12 January 2018
As a history teacher at Durham Johnston it is always obvious that you have returned to school in January when, walking along the corridors, vigilant but thinking of tea, you are accosted by inquisitive 6th form students.
“Excuse me sir, how many economics ministers did Louis XVI have between 1774 and 1789?”
And, “Sir, in class the source that we used claimed that Louis XVI was welcomed by the people of Paris on 17th July 1789, but I read today that he was jeered by the mob. Which is accurate?”
This desire for more detailed knowledge is a common feature of school life in January as our older students gear up for mock exams.
January is a month that provokes this type of questioning; students look back at what they have achieved and consider what might be significant in the coming year. This is a normal part of adult life, but is something that young people develop gradually. In a world in which information can be immediately accessed and then forgotten, we encourage our students to believe that the patient acquisition of knowledge is important, essential even, to their development and success. For many of our older students this is something that they become increasingly aware of in January, as the academic year moves towards exams. As my inquisitive 6th formers would know, January probably provoked a period of questioning for Louis XVI too; he was publically guillotined on 21st January 1793.
I taught the French Revolution to year 12 students on my first day as a newly qualified teacher at Durham Johnston in September 1997. On Monday morning I discussed the key causes of the Revolution with my year 12 class, but this time as acting Headteacher. I am very proud to have been given that responsibility and will work hard to maintain the school’s high standards until Dr Wardle returns. In simple terms, if increasing numbers of students feel motivated enough to engage in discussion with their teachers in the year ahead, then the school will continue to do well.

YOUR OBJECTIVE:
Could you reproduce, word for word, the whole piece above about students' questions in January?

DATASET EXCERPTS:
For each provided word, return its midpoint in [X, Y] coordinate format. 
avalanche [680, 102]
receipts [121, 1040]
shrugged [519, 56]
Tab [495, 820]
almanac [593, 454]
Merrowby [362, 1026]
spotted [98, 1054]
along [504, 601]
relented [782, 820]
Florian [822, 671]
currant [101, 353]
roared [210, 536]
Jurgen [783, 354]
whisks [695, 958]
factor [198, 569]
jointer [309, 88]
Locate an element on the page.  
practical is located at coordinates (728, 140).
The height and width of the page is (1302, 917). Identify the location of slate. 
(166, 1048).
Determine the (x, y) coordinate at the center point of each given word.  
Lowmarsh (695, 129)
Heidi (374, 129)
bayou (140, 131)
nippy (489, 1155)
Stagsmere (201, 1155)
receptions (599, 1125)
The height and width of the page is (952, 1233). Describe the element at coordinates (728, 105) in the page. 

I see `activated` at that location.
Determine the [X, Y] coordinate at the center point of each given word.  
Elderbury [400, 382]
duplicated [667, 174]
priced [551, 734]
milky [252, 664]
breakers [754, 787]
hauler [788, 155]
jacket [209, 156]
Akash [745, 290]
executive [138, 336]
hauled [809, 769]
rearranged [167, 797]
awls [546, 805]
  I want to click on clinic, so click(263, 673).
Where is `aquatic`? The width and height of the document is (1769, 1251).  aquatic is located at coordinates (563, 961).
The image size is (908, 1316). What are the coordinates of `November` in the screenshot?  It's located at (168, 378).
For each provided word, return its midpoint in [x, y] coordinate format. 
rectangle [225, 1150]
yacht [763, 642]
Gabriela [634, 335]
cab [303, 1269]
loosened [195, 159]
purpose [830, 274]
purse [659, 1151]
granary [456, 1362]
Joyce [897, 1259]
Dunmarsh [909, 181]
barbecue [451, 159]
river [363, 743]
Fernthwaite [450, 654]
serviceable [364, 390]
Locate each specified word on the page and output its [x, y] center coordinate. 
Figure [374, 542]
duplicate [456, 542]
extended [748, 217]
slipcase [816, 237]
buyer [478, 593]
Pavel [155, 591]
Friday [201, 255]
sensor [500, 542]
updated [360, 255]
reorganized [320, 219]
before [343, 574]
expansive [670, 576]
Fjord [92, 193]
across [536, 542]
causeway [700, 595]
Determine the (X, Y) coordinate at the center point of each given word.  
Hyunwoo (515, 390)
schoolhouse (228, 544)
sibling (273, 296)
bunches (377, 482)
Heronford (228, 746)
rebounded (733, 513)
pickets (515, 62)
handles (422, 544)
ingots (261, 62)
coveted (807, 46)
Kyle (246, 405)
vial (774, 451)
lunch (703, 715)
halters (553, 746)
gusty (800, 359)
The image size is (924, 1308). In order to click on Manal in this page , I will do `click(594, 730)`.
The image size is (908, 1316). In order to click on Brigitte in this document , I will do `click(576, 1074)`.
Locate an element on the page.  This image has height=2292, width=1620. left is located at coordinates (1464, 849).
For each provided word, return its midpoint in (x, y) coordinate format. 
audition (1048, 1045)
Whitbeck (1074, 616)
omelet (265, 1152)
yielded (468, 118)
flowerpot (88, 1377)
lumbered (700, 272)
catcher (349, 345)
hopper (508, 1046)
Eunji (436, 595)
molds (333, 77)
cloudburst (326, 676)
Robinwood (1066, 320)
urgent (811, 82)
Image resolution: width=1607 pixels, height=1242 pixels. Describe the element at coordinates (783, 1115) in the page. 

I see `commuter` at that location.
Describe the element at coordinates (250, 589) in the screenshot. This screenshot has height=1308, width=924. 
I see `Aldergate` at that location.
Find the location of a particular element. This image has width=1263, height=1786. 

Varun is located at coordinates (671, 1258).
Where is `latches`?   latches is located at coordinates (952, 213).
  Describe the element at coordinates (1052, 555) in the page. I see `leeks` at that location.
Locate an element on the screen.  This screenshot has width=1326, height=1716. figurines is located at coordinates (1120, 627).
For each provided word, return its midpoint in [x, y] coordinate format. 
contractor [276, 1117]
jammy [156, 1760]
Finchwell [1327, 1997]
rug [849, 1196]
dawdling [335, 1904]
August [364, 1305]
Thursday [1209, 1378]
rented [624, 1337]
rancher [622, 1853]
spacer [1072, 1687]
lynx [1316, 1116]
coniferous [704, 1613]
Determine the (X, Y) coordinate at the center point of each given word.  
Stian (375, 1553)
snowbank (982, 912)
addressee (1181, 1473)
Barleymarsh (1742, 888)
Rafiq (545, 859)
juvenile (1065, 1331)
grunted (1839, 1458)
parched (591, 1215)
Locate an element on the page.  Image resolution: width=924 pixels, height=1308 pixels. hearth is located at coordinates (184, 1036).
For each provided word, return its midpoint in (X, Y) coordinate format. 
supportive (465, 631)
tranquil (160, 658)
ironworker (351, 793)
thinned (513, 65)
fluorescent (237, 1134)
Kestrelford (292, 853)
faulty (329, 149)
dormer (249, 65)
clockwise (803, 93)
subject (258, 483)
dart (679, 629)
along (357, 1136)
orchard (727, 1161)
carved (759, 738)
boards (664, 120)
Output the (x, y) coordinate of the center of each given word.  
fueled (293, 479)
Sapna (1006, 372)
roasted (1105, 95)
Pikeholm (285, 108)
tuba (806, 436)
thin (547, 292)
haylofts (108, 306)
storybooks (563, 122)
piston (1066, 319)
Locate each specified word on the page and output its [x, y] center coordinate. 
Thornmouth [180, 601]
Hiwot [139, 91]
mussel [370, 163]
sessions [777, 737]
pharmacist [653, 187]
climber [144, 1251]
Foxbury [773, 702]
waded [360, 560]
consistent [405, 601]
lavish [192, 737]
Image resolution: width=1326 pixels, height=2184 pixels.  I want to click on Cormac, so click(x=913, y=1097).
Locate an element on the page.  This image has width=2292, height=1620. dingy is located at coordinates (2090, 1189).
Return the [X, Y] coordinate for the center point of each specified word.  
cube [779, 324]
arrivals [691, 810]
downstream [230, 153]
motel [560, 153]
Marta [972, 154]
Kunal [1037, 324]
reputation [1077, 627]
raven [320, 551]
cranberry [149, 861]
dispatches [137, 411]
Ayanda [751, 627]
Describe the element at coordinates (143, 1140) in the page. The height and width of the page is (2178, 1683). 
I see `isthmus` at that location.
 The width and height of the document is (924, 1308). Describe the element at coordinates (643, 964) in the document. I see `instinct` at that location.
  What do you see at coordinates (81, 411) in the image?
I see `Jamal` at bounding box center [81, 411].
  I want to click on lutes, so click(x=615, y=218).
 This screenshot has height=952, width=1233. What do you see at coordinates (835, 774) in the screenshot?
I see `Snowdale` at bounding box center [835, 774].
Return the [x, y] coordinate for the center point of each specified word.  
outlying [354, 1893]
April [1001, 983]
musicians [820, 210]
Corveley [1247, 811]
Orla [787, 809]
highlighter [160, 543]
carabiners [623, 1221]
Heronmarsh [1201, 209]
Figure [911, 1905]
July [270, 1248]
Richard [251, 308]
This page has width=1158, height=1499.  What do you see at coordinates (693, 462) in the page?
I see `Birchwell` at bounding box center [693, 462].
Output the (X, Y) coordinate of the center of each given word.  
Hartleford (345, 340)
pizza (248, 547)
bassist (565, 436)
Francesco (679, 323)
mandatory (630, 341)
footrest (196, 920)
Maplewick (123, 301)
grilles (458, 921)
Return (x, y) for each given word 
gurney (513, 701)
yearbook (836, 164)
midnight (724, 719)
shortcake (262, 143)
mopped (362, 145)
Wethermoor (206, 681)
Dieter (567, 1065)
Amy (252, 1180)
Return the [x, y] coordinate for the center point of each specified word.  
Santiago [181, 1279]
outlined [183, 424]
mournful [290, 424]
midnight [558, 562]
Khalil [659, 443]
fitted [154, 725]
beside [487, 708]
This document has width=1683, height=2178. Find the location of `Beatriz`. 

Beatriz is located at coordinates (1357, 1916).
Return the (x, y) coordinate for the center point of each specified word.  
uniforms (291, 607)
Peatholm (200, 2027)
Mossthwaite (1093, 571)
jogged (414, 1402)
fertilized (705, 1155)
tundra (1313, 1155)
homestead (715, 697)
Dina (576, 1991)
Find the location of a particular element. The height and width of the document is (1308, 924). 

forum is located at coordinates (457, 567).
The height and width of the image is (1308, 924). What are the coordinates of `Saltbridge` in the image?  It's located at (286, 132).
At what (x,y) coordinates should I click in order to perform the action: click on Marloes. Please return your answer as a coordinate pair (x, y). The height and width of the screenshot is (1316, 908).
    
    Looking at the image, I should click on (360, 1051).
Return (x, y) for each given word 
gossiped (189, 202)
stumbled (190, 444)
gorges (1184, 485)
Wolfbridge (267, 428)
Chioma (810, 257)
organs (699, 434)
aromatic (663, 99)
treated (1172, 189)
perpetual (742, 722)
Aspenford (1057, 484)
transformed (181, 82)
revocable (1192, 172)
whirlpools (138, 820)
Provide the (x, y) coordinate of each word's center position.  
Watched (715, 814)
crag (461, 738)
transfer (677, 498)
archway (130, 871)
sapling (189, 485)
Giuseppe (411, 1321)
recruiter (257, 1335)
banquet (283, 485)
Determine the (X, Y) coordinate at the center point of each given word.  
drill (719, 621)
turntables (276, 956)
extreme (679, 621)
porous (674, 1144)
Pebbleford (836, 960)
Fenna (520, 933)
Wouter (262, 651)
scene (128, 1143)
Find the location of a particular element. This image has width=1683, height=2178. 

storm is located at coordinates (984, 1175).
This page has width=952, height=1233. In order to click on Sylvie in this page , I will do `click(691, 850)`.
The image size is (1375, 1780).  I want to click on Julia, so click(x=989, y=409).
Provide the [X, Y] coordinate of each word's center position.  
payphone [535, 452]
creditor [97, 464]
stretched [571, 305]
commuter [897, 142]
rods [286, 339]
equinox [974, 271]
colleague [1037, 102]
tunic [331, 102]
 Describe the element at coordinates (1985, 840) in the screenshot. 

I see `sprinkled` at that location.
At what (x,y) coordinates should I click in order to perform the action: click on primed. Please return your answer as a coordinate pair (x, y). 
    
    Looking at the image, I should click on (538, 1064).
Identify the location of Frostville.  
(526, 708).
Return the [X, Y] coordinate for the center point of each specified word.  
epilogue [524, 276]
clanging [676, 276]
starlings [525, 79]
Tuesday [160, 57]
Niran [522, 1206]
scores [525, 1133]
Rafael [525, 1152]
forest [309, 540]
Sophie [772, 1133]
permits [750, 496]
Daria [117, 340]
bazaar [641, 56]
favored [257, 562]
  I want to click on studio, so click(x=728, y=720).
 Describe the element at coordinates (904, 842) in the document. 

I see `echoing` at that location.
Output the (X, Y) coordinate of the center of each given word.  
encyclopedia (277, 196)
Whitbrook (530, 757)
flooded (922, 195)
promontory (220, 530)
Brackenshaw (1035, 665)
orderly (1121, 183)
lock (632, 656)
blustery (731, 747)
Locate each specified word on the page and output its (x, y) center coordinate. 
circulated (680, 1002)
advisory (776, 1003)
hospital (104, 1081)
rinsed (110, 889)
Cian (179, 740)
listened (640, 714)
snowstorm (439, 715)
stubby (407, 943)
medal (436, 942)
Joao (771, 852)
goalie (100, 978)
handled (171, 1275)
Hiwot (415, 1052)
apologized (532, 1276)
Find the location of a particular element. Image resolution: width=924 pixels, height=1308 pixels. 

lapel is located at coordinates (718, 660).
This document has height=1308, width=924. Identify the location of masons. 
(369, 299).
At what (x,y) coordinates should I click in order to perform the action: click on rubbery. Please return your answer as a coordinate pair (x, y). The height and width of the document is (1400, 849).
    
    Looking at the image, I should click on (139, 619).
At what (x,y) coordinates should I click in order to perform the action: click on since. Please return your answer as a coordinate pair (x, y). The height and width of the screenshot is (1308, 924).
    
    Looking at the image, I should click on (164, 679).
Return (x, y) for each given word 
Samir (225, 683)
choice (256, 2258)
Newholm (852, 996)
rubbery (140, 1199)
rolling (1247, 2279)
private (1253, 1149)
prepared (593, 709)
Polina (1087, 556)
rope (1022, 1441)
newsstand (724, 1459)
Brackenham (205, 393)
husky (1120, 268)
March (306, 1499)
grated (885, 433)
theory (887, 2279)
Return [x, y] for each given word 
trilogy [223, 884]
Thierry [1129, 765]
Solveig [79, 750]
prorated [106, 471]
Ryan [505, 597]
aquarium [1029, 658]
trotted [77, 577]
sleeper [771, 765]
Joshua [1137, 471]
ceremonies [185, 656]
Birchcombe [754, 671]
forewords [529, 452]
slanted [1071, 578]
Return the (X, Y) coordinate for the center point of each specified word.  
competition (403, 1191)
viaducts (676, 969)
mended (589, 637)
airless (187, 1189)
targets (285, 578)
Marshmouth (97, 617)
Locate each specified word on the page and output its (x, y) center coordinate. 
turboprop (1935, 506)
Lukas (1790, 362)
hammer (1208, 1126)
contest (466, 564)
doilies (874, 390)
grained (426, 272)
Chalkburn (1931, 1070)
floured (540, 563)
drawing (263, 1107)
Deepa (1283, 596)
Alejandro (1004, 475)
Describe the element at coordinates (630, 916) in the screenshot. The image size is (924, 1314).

ANSWER TO THE EXERCISE:
12 January 2018
As a history teacher at Durham Johnston it is always obvious that you have returned to school in January when, walking along the corridors, vigilant but thinking of tea, you are accosted by inquisitive 6th form students.
“Excuse me sir, how many economics ministers did Louis XVI have between 1774 and 1789?”
And, “Sir, in class the source that we used claimed that Louis XVI was welcomed by the people of Paris on 17th July 1789, but I read today that he was jeered by the mob. Which is accurate?”
This desire for more detailed knowledge is a common feature of school life in January as our older students gear up for mock exams.
January is a month that provokes this type of questioning; students look back at what they have achieved and consider what might be significant in the coming year. This is a normal part of adult life, but is something that young people develop gradually. In a world in which information can be immediately accessed and then forgotten, we encourage our students to believe that the patient acquisition of knowledge is important, essential even, to their development and success. For many of our older students this is something that they become increasingly aware of in January, as the academic year moves towards exams. As my inquisitive 6th formers would know, January probably provoked a period of questioning for Louis XVI too; he was publically guillotined on 21st January 1793.
I taught the French Revolution to year 12 students on my first day as a newly qualified teacher at Durham Johnston in September 1997. On Monday morning I discussed the key causes of the Revolution with my year 12 class, but this time as acting Headteacher. I am very proud to have been given that responsibility and will work hard to maintain the school’s high standards until Dr Wardle returns. In simple terms, if increasing numbers of students feel motivated enough to engage in discussion with their teachers in the year ahead, then the school will continue to do well.